One of the most pernicious manifestations of the control and, therefore, elimination of play has come through organized sports, which started with Little League and extend today into all sports and all age groups. The sandlot, the playground, the neighborhood, and the vacant lot, where children were once free to hammer out their own rules, choose their own teams, and resolve their own disputes, have been replaced by yet another supervised realm where play means going through a prescribed set of motions and where the social interaction is mediated and guided by authority. In a way, the children do not play the game at all: the game plays the children, who are just accessories, placeholders fulfilling functions determined by rules created and enforced by adults. Here play has lost its essential creative nature.
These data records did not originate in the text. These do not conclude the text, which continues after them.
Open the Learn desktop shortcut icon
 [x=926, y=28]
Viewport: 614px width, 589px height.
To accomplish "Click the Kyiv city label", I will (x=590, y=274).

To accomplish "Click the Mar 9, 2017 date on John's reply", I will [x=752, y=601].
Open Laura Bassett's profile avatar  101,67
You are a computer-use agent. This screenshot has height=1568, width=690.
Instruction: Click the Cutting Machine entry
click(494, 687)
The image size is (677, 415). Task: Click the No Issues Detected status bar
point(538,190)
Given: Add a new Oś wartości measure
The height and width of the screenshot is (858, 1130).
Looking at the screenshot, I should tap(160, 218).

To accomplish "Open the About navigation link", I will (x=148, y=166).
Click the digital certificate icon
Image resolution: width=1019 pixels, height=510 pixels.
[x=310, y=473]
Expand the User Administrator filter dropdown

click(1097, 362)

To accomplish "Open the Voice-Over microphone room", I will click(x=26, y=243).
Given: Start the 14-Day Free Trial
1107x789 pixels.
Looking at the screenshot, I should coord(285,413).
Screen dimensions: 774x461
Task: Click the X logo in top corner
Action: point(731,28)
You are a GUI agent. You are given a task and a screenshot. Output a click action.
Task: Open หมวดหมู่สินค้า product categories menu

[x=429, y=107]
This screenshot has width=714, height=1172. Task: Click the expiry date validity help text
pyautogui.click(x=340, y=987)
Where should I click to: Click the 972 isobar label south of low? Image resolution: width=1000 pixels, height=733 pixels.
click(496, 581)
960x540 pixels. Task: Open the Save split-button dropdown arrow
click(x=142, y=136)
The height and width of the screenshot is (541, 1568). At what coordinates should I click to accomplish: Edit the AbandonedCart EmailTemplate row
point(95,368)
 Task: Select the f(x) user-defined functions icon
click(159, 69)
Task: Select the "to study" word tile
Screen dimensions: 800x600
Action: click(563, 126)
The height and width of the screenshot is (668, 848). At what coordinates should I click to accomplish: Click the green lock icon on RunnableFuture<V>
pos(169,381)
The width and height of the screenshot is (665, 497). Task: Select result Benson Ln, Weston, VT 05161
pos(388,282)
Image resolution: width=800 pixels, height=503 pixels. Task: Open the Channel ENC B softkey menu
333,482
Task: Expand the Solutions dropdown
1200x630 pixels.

I do not know what to call it, but it really is not play any more at all. It is, however, an excellent conditioning method for producing people who look to authority for instructions on how to "play the game". Have you ever felt like you are, still, one of these "placeholders" fulfilling functions determined and enforced by some unchallengeable authority?

Then, of course, there is school, which plays a crucial role in the loss of all forms of capital: social, cultural, and spiritual. Here again, children progress through a more-or-less preset sequence of steps (the curriculum), their natural desire to explore and create confined to specified times, places, and subjects. They read about the world without experiencing it, reinforcing the notion that knowledge comes from the absorption of information, facts, and data provided by authority, and belittling all the while the very idea that they are competent to really learn for themselves through first-hand observation.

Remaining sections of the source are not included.